Editor’s note: This commentary by Volusia County School Board Chairman Linda Cuthbert is excerpted from her remarks at the Sept. 14 School Board meeting, before passing the gavel and moving to rescind the school system’s mask mandate, which had allowed only medical opt-outs, and to replace it with a policy requiring masks but allowing a parental opt-out. Her motion was passed by the School Board with a 3-2 vote. Members Jamie Haynes and Anita Burnette joined Cuthbert to vote in favor of rescinding the mandate; Members Ruben Colón and Carl Persis voted against.
As of Oct. 1, according to the school system, 9,509 out of the district’s 60,000-plus students had been opted out of the mask requirement.
Cuthbert’s remarks have been lightly edited for this format.
We all have opinions, and I have one, as well. All duly elected School Board members representing the five districts in Volusia County here tonight have one clear goal in common, and that is that our students deserve to have access to and graduate from a first-class public education system, so they can successfully graduate, to not only meet the demand for the diverse society but to excel in that diverse society.

WHAT YOU WILL DO:
Copy the mask mandate commentary above word for word, in full.

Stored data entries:
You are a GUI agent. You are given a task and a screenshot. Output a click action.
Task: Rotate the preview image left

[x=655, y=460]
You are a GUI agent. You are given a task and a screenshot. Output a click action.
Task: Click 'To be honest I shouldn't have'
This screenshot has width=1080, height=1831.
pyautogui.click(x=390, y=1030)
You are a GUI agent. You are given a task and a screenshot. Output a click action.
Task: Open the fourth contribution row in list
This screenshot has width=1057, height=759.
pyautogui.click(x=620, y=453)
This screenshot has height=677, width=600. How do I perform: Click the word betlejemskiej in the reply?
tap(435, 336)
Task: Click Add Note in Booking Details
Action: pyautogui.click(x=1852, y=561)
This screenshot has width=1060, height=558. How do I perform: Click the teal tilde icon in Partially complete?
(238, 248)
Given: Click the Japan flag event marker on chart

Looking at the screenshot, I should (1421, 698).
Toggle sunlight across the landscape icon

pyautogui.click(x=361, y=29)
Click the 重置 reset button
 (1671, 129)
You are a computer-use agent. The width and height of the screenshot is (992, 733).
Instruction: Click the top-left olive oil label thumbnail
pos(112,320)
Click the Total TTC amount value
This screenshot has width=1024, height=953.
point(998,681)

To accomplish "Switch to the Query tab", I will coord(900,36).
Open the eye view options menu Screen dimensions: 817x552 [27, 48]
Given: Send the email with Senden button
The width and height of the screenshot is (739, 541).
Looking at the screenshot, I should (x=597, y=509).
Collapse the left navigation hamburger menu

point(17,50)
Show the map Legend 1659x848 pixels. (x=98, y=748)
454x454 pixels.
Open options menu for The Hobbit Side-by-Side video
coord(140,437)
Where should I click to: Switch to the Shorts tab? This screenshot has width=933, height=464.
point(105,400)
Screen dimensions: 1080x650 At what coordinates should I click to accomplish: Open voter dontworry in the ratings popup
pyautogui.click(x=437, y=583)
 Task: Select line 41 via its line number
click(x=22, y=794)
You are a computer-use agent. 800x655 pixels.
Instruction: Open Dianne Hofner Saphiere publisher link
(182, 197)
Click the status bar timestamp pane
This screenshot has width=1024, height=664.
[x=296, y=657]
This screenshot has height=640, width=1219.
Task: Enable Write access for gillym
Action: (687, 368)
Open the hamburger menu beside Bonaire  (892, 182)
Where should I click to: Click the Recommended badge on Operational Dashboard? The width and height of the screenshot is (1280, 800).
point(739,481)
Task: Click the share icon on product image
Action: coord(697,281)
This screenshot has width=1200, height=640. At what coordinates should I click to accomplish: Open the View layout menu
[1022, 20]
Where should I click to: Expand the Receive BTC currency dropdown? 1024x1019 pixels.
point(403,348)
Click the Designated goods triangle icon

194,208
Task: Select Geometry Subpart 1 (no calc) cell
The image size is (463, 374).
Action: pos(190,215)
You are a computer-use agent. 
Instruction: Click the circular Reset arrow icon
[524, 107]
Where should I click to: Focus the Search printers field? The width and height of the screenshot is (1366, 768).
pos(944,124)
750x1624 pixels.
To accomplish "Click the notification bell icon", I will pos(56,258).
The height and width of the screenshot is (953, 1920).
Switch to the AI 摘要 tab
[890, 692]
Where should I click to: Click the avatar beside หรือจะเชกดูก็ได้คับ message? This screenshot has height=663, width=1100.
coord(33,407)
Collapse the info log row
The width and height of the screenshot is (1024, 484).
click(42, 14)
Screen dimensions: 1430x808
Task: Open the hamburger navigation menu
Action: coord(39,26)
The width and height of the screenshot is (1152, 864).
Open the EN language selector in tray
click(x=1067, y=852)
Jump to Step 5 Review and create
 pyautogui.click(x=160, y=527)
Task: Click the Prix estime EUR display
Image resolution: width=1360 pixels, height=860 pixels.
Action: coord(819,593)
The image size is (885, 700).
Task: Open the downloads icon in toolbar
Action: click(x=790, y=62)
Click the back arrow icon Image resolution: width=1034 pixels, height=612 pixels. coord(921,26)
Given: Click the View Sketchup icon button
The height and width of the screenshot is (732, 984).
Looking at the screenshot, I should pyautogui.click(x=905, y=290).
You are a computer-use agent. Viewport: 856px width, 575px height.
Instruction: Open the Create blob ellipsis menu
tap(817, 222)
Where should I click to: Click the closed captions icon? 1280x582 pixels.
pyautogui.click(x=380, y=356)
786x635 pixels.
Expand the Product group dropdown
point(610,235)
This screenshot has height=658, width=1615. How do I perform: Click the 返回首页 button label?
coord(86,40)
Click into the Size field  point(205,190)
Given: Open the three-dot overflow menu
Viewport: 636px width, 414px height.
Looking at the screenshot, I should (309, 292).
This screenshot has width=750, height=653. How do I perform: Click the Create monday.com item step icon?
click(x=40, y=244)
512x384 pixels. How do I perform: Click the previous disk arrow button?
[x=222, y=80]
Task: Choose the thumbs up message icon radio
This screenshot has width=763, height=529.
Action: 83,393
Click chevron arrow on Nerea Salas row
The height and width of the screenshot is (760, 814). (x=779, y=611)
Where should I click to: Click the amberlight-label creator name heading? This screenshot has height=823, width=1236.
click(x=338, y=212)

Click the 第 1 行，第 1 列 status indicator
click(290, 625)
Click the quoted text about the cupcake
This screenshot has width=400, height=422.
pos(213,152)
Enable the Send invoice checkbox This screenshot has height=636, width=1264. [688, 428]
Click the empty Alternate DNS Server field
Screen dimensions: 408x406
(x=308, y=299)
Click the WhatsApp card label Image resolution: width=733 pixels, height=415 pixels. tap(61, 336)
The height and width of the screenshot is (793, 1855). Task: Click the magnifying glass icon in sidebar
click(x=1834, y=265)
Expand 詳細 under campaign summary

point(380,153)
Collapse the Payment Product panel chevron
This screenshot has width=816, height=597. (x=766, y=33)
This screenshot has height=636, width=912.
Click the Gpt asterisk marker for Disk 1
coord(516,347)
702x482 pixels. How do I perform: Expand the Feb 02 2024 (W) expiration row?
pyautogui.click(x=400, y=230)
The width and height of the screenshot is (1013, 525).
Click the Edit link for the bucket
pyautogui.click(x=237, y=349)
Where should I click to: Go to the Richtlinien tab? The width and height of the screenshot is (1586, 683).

RESULT FOR THIS TASK:
Editor’s note: This commentary by Volusia County School Board Chairman Linda Cuthbert is excerpted from her remarks at the Sept. 14 School Board meeting, before passing the gavel and moving to rescind the school system’s mask mandate, which had allowed only medical opt-outs, and to replace it with a policy requiring masks but allowing a parental opt-out. Her motion was passed by the School Board with a 3-2 vote. Members Jamie Haynes and Anita Burnette joined Cuthbert to vote in favor of rescinding the mandate; Members Ruben Colón and Carl Persis voted against.
As of Oct. 1, according to the school system, 9,509 out of the district’s 60,000-plus students had been opted out of the mask requirement.
Cuthbert’s remarks have been lightly edited for this format.
We all have opinions, and I have one, as well. All duly elected School Board members representing the five districts in Volusia County here tonight have one clear goal in common, and that is that our students deserve to have access to and graduate from a first-class public education system, so they can successfully graduate, to not only meet the demand for the diverse society but to excel in that diverse society.